▶ [Instructions to follow] Each record that follows should be duplicated exactly, except for its pictures.
*** Provided data Section Begins ***
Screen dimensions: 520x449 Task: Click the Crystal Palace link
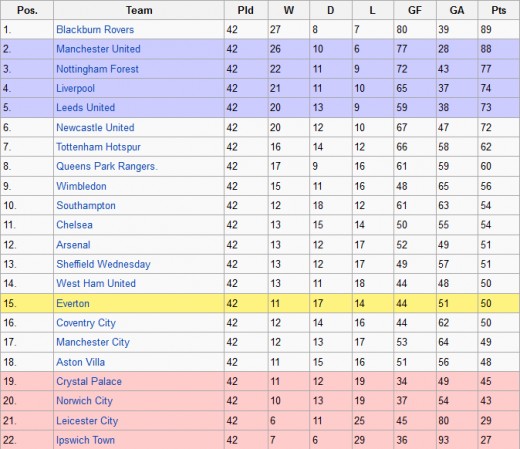click(x=89, y=382)
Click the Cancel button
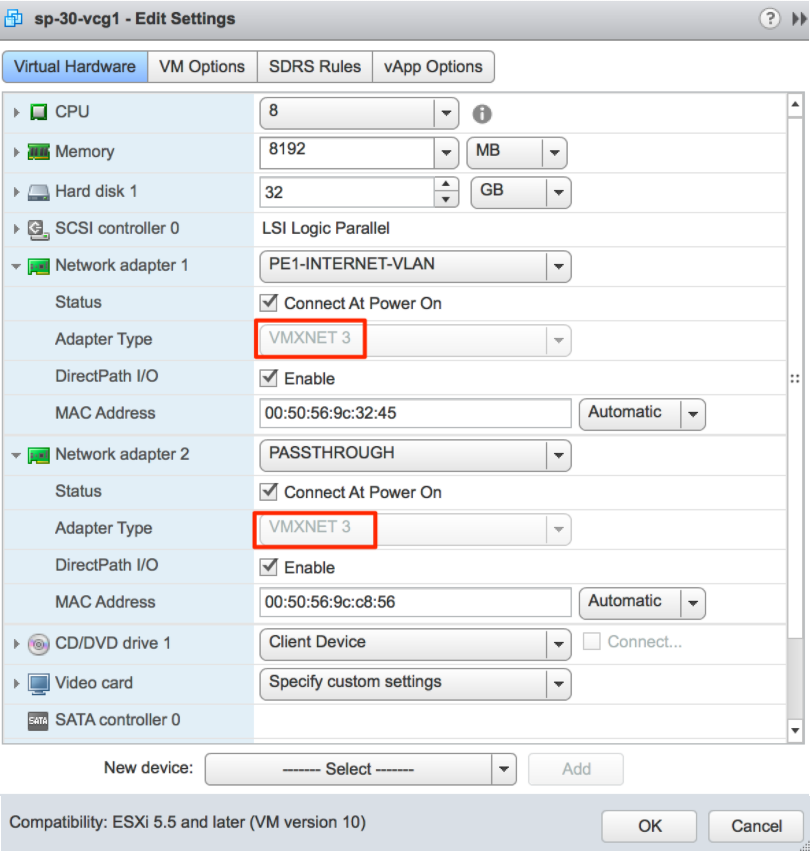Viewport: 810px width, 862px height. [x=755, y=826]
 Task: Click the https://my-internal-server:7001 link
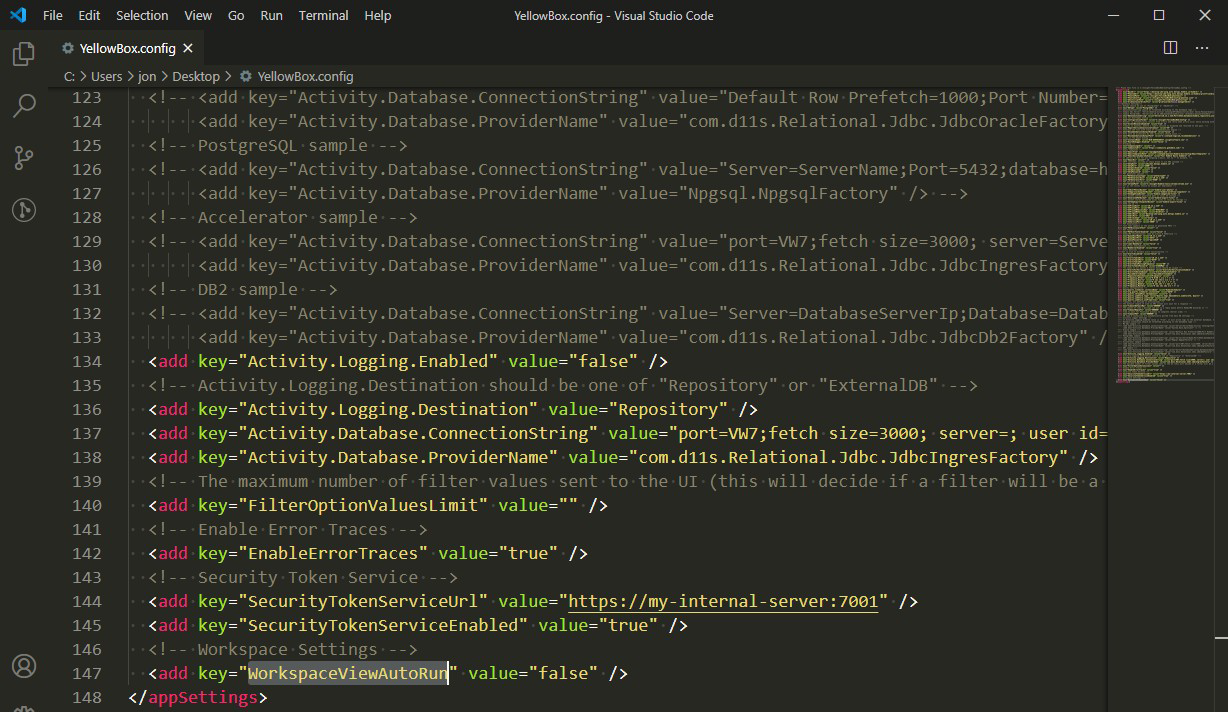(x=722, y=601)
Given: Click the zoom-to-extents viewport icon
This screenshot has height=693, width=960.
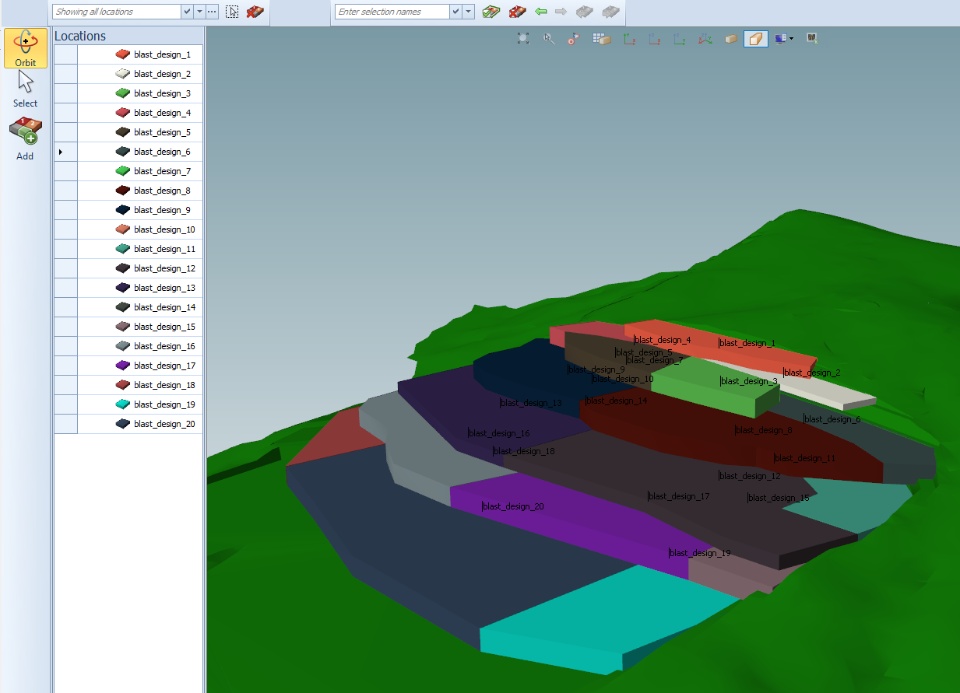Looking at the screenshot, I should point(523,39).
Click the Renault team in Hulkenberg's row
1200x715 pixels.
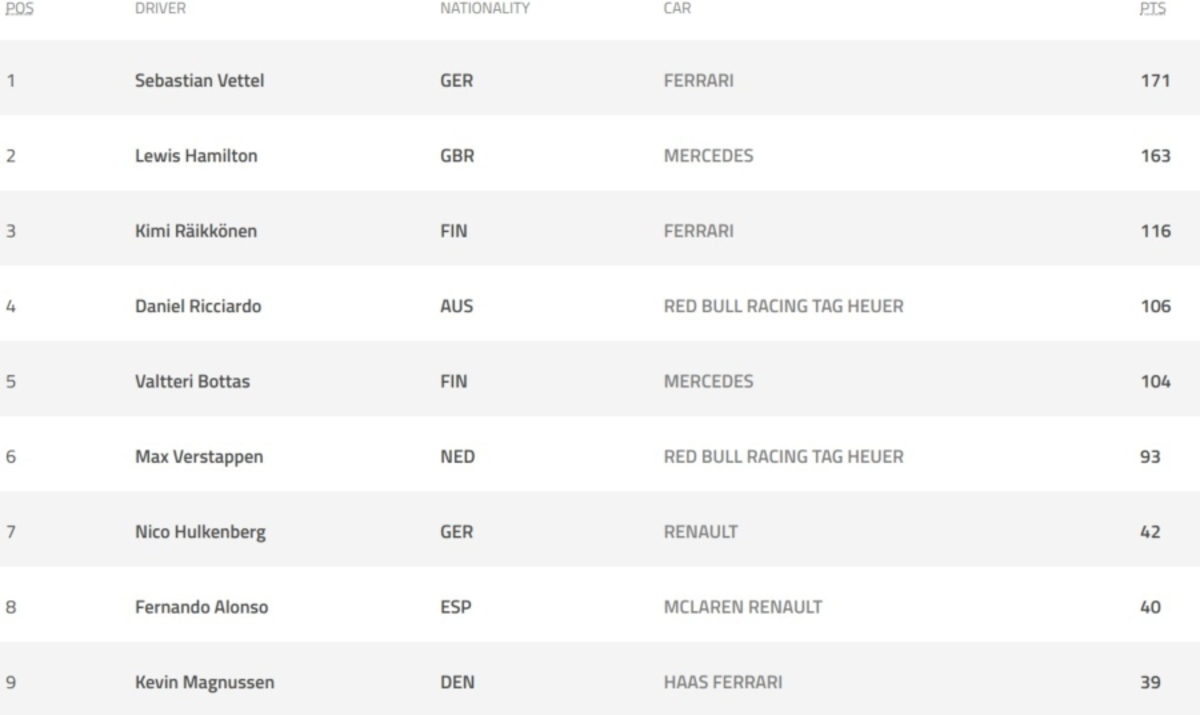(x=700, y=531)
*** Provided data Section Ends ***
▶ [Solution for this exercise]
Screen dimensions: 520x449 Task: Click the Crystal Palace link
click(x=89, y=382)
Click the Cancel button
Viewport: 810px width, 862px height. [x=755, y=826]
 Task: Click the https://my-internal-server:7001 link
(x=722, y=601)
Given: Click the zoom-to-extents viewport icon
This screenshot has height=693, width=960.
Looking at the screenshot, I should point(523,39).
Click the Renault team in Hulkenberg's row
1200x715 pixels.
(x=700, y=531)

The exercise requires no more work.